In the step (S1A), 700 to 900 g of sodium bicarbonate may be mixed with 100 L of silver ionized water. When the sodium hydrogen carbonate is included in less than 700 g, the foamability may be significantly reduced, and when the sodium hydrogen carbonate is included in more than 900 g, the color of the finally prepared foam disinfectant may be discolored. It may be most preferable that 700 to 900 g of sodium bicarbonate is included for 100 L of silver ionized water.

The step (S2) is a step of preparing a second mixture, and a second mixture in powder form may be prepared by including 700 to 900 g of citric acid and 50 to 150 g of starch with respect to the first mixture.

The step (S3) is a step of finally preparing the foam disinfectant according to the present invention, and the second mixture can be molded into a foam disinfectant in the form of pellets at a pressure of 3 to 150 Bar using a tablet press.

The foam disinfectant may have a porosity of 10 to 20% to exhibit excellent solubility. More specifically, it may have improved solubility when the solution permeates and dissolves in the pores present in the foam disinfectant.

The term "porosity" used in the present invention is the ratio occupied by the gaps between the particles, and when the curvature is applied to the present invention, it means the ratio of the voids (gaps) between the foamed disinfectant particles and the particles.

The foamed disinfectant may have stability for 6 months or more when stored in an airtight container at a temperature of 40° C. and a relative humidity (RH) of 75%.

Additional additives such as surfactants, adjuvants, fragrances, binders, antibacterial agents, colorants, and fragrances may be added to the foamed disinfectant.

The foamed disinfectant prepared according to the present invention contains silver ionized water, so it has an antibacterial effect, has a porosity of 10 to 20%, shows excellent solubility in water, and can secure remarkably excellent stability even under harsh conditions. .

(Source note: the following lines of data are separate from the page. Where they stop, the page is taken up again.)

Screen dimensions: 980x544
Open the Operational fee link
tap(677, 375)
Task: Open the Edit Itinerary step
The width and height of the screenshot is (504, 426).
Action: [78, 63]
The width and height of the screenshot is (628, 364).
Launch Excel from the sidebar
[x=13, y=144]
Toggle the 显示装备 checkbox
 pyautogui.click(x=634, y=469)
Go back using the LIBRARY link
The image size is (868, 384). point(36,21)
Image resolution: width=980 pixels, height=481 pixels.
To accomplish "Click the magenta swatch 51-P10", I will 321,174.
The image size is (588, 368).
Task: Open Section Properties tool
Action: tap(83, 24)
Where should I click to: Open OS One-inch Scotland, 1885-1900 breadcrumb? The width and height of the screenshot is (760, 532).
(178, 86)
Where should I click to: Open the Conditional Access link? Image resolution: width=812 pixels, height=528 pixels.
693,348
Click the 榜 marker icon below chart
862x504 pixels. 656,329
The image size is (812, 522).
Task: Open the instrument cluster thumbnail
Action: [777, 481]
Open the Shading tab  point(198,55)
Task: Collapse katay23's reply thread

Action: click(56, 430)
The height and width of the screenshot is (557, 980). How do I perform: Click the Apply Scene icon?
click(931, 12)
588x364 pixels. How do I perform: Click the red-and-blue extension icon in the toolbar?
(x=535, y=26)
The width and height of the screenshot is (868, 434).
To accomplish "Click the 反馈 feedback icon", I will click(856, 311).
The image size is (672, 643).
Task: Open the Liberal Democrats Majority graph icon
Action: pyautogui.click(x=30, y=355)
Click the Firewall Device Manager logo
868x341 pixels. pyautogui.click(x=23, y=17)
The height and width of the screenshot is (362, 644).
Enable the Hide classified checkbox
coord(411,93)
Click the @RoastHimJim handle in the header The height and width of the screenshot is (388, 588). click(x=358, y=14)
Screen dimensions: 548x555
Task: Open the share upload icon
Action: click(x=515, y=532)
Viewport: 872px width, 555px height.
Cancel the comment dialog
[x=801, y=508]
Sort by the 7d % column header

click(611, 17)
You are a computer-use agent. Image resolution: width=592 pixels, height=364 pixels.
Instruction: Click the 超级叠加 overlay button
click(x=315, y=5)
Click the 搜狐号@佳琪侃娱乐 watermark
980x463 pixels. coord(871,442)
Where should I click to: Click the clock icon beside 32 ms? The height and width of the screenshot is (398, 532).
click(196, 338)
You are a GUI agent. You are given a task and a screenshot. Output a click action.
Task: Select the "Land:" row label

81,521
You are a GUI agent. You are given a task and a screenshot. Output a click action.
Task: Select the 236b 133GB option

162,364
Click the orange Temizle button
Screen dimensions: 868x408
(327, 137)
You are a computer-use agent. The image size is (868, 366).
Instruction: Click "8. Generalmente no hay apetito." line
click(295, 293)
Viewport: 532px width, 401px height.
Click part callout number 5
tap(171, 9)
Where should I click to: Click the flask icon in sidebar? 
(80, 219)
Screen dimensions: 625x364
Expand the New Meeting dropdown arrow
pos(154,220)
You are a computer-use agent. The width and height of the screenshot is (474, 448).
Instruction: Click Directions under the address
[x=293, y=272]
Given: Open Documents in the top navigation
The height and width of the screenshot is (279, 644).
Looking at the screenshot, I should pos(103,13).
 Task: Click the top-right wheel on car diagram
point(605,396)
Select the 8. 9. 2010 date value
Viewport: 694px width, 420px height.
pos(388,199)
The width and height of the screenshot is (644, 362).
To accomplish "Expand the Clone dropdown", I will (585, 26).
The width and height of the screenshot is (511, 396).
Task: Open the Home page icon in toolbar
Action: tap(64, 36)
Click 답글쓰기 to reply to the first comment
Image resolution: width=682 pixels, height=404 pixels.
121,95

Advantages and features of the present invention, and methods of achieving them, will become clear with reference to the embodiments described below in detail. However, the present invention is not limited to the embodiments disclosed below, but may be implemented in various different forms, and only the embodiments make the disclosure of the present invention complete, and common knowledge in the art to which the present invention belongs. It is provided to fully inform the person who has the scope of the invention, and the present invention is only defined by the scope of the claims.

Example 1. Preparation of foam disinfectant 1 according to the present invention

Silver (Ag) was put into pure water (water, H ₂ O) and electrolyzed to prepare silver ionized water at a concentration of 8 ppm. Then, a mixture was prepared by adding 750 g of sodium bicarbonate to 100 L of the silver ionized water, and the mixture was dried at 50° C. to prepare a first mixture in powder form. 750 g of citric acid and 80 g of starch were added to the first mixture to prepare a second mixture, and the second mixture was molded into pellets under a pressure of 12 bar with a tablet press to form a foamed disinfectant according to the present invention. Sterilant 1 was prepared.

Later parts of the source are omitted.